2. On the other hand, a non-disappearance clause must „distribute“ an exception that preserves the right of an officer or former worker to testify truthfully – even if it adversely harms or harms the employer – in response to legal proceedings, when requested by a subpoena requesting a deposition in the course of an investigation or legal action. If we find that a particular executive was a legitimate „whistleblower,“ we take that fact into account when developing such a clause. So, if neither the executive nor the employer were prompted to say something derogatory about the other, why there was a need for a contractual clause that imposes the same result – „You don`t mean anything pejorative about the company or its executives, directors, executives, employees, etc.“ – when specific sanctions have been added for violating the non-impunity ban. 3. Most importantly, we are often able to negotiate a mutual non-disappearing obligation on the part of the employer, so that there is an additional legal barrier to any tendency that the employer might have to say „bad things“ about the worker. Most companies are willing to make this obligation of non-reciprocal disparage, at least to the extent that anyone in the HR who could speak of the ex-employee on behalf of the company is bound.
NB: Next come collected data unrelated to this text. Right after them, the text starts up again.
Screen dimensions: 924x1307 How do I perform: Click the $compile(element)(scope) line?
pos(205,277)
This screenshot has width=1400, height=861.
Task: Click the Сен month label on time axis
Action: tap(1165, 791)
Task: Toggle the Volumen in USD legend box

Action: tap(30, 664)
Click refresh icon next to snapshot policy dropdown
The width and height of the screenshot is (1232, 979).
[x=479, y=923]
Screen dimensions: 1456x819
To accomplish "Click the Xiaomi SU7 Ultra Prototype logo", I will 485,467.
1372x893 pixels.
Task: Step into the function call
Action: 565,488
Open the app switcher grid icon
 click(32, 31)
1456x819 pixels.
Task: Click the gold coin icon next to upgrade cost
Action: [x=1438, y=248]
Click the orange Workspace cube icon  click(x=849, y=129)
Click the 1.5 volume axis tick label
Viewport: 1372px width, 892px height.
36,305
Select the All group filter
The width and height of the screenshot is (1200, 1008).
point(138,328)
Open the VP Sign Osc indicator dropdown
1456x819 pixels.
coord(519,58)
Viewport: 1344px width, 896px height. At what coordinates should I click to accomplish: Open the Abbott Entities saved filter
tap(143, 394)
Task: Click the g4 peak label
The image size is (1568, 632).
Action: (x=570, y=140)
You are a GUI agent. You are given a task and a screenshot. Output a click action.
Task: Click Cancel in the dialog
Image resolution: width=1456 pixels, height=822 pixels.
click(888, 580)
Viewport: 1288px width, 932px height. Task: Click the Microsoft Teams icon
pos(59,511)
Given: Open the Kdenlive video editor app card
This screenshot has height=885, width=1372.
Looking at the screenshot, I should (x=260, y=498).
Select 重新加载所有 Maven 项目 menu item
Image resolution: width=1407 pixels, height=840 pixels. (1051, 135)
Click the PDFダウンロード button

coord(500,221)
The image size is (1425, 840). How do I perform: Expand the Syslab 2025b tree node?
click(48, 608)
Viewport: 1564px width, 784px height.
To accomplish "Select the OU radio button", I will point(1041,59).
But some companies say they can`t be held responsible for what any employee of the company, which often happens in the hundreds or even thousands, could say about our main customer. In these cases, we can generally find that by interviewing our client, the names of one or two executives or colleagues that concern our client the most could make negative or derogatory statements.
Corporate advisors are often willing to include the names of these few people in agreements to link them to the company`s own non-disappearing obligation, as the advisor can expressly order these individuals that they cannot „misreprescing“ our clients without serious effects. Non-denigration agreements can be confusing and the circumstances under which you are asked to sign one may be difficult. But knowing what your company really wants from you – and what you need to keep in mind before you sign – can help you make a decision that will allow you to protect yourself and ultimately work on exciting new opportunities.